Niskie notowania europejskiej waluty są podtrzymywane przez pogarszające się dane z niemieckiej gospodarki. Wyrok brytyjskiego Sądu Najwyższego w sprawie zawieszenia parlamentu. Złoty pozostaje słaby, ale euro oraz dolar pozostają odpowiednio poniżej 4,40 zł i 4,00 zł.
Najważniejsze dane makro (czas CET – środkowoeuropejski). Szacunki danych makro są na podstawie informacji z Bloomberga, chyba że zaznaczono inaczej.
Brak danych makro, które mogą wyraźnie wpłynąć na analizowane pary walutowe.
Porcja słabych danych
Wydarzenia ostatnich godzin nie zmieniły globalnej sytuacji dolara i głównej pary walutowej, która oscyluje w okolicach poziomu 1,10. Niewiele nowości wniosło wystąpienie odchodzącego szefa EBC Mario Draghiego. Rynek nie zareagował na „headline” dotyczący jednomyślności w banku centralnym dotyczącej konieczności większego zaangażowania polityki fiskalnej w poprawę kondycji europejskiej gospodarki. Zignorowane zostały (i chyba słusznie) sugestie Jamesa Bullarda, głosującego członka FOMC, dotyczące konieczności cięcia stóp procentowych. Inwestorzy widzą, że kraje, które mają przestrzeń do zwiększenia wydatków (Niemcy, Holandia), nie chcą tego robić na masową skalę. Z kolei państwa, które chciałyby łagodniejszej polityki fiskalnej, są zbyt mocno zadłużone. Bullard z kolei jest największym gołębiem w FOMC, co tłumaczy jego chęć do łagodzenia polityki pieniężnej. Ta idea jednak przynajmniej na razie nie ma poparcia większości komitetu ustalającego stopy procentowe w USA.

+-------+

• [Zadania do wykonania]:
[1] Przepisz fragment komentarza o kursie złotego od słów „Niskie notowania europejskiej” do słów „zł i 4,00 zł.” włącznie, zastępując „europejskiej waluty” przez „wspólnej waluty”.
[2] Oceń, czy poniższe stwierdzenia zgadzają się z komentarzem o kursie złotego, i przy każdym przytocz rozstrzygające słowa tekstu: (a) euro utrzymuje się poniżej 4,40 zł; (b) wystąpienie Mario Draghiego wniosło wiele nowości; (c) pomysł obniżki stóp procentowych ma poparcie większości komitetu ustalającego stopy w USA.
[3] Rozwiń komentarz o notowaniach złotego, euro i dolara, pisząc jego dalszy ciąg od ostatniego zdania.
Materiał zamieszczony dalej pochodzi z innego źródła.

• [Sekcja danych]:
+-------+

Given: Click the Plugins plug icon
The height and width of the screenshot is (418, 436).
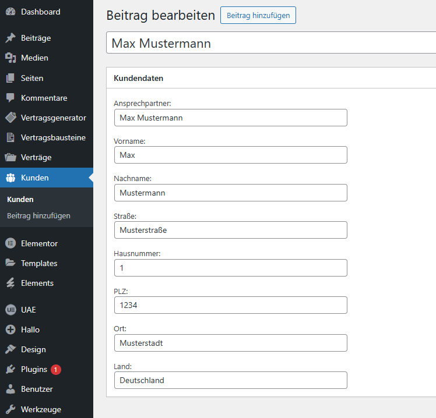Looking at the screenshot, I should click(x=10, y=369).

+-------+

• [Udzielone odpowiedzi]:
[1]
Niskie notowania wspólnej waluty są podtrzymywane przez pogarszające się dane z niemieckiej gospodarki. Wyrok brytyjskiego Sądu Najwyższego w sprawie zawieszenia parlamentu. Złoty pozostaje słaby, ale euro oraz dolar pozostają odpowiednio poniżej 4,40 zł i 4,00 zł.

[2]
(a) Tak: „euro oraz dolar pozostają odpowiednio poniżej 4,40 zł i 4,00 zł”.
(b) Nie: „Niewiele nowości wniosło wystąpienie odchodzącego szefa EBC Mario Draghiego”.
(c) Nie: „Ta idea jednak przynajmniej na razie nie ma poparcia większości komitetu ustalającego stopy procentowe w USA”.

[3]
Ciekawostką i kolejnym negatywnym zaskoczeniem były odczyty Ifo. Niemiecki wskaźnik badający każdego miesiąca nastroje przedsiębiorców (przetwórstwo przemysłowe, usługi, handel detaliczny oraz hurtowy, budowlanka) minimalnie wzrósł. Jednak oczekiwania co do sytuacji za 6 miesięcy ponownie się pogorszyły i spadły do poziomu 90,8 pkt, czyli do najniższej wartości od połowy 2009 r.
W kontekście Ifo warto jednak zwracać uwagę, że niemiecka gospodarka jest silnie podzielona, jeśli chodzi o bieżącą koniunkturę w konkretnych sektorach. Budowlanka i usługi utrzymują dobrą kondycję. Dwa pozostałe sektory, czyli handel i przetwórstwo przemysłowe wyglądają bardzo słabo. W przypadku przemysłu można bez problemu (podobnie jak w przypadku oficjalnych danych o produkcji czy indeksów PMI) mówić o recesji.
Wszystkie subindeksy Ifo pokazują jednak pogarszające się oczekiwania na przestrzeni miesięcy. Nie widać żadnych oznak ich poprawy, podobnie zresztą jak w przypadku opublikowanych wczoraj wskaźników PMI. Nadal należy być pesymistą co do dalszego rozwoju koniunktury w Niemczech. To powinno utrzymywać euro na niskim poziomie i również negatywnie wpływać na inne gospodarki strefy euro czy całej UE, łącznie oczywiście z Polską.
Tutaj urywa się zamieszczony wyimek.